> [ACTIVITY]: From the line containing "Шумоизоляция (398, 2404)" down to the line containing "Купить оптом (363, 577)" in the records below, reproduce every line exactly, ends included, and omit all others.
[[ EXTRACTED ENTRIES, beginning ]]
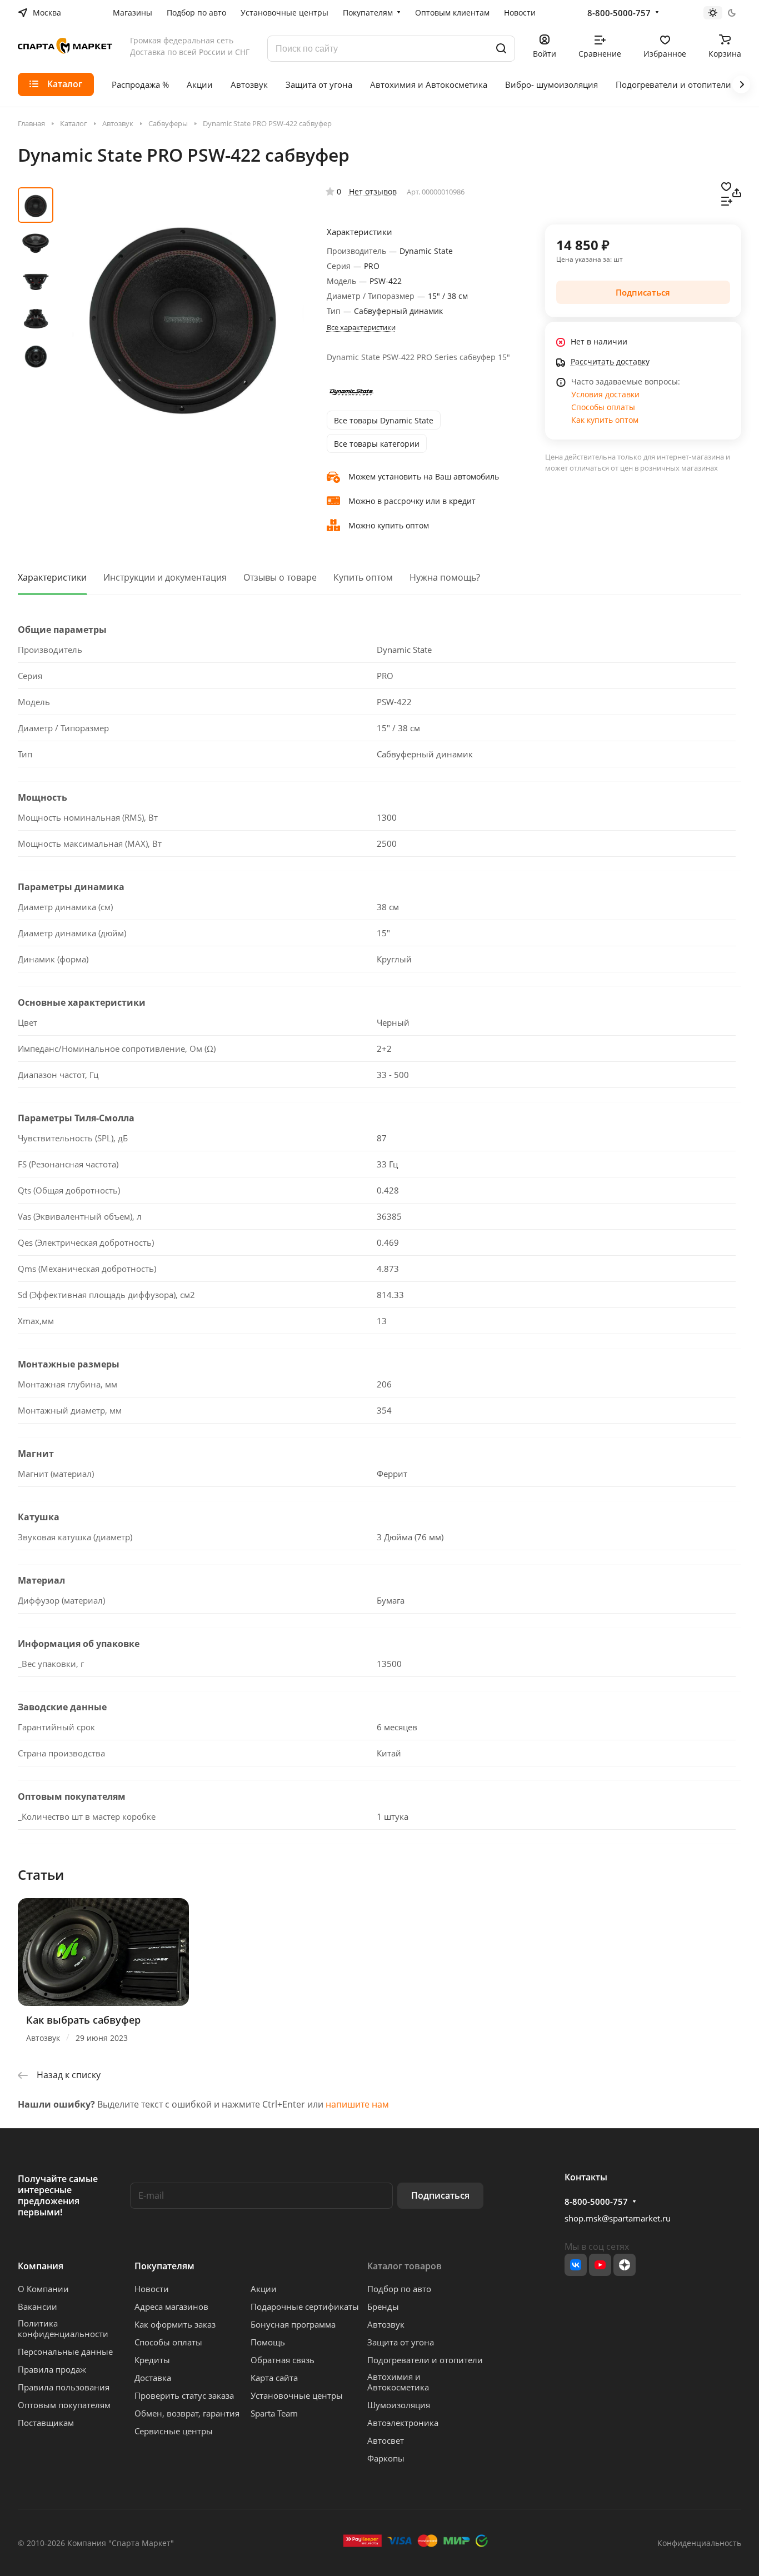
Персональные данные (65, 2351)
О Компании (43, 2288)
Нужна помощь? (445, 577)
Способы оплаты (603, 407)
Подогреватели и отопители (425, 2359)
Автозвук (386, 2324)
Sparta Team (274, 2413)
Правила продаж (52, 2369)
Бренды (383, 2306)
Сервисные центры (173, 2431)
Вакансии (37, 2306)
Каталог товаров (404, 2266)
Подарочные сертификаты (305, 2306)
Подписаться (440, 2195)
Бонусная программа (293, 2324)
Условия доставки (605, 394)
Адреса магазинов (171, 2306)
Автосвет (385, 2440)
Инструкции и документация (165, 577)
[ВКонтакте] (576, 2265)
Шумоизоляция (398, 2404)
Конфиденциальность (699, 2543)
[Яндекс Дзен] (624, 2265)
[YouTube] (600, 2265)
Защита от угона (400, 2342)
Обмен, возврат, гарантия (186, 2413)
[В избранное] (726, 185)
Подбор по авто (399, 2288)
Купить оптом (363, 577)
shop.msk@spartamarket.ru (618, 2218)
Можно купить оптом (388, 525)
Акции (264, 2288)
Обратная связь (282, 2359)
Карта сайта (274, 2377)
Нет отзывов (373, 191)
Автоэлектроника (402, 2422)
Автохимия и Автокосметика (398, 2382)
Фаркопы (386, 2458)
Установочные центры (297, 2395)
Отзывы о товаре (280, 577)
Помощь (268, 2342)
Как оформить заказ (175, 2324)
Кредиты (152, 2359)
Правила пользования (63, 2387)
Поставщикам (46, 2422)
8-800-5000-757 (619, 13)
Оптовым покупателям (64, 2404)
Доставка (152, 2377)
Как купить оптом (604, 420)
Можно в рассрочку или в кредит (412, 501)
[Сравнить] (726, 200)
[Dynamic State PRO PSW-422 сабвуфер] (182, 312)
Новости (151, 2288)
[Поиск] (501, 49)
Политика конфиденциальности (63, 2328)
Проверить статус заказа (184, 2395)
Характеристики (52, 577)
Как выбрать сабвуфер (83, 2019)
[[ EXTRACTED ENTRIES, end ]]
> [SOLUTION TO THIS PROBLEM]:
Шумоизоляция (398, 2404)
Конфиденциальность (699, 2543)
[Яндекс Дзен] (624, 2265)
[YouTube] (600, 2265)
Защита от угона (400, 2342)
Обмен, возврат, гарантия (186, 2413)
[В избранное] (726, 185)
Подбор по авто (399, 2288)
Купить оптом (363, 577)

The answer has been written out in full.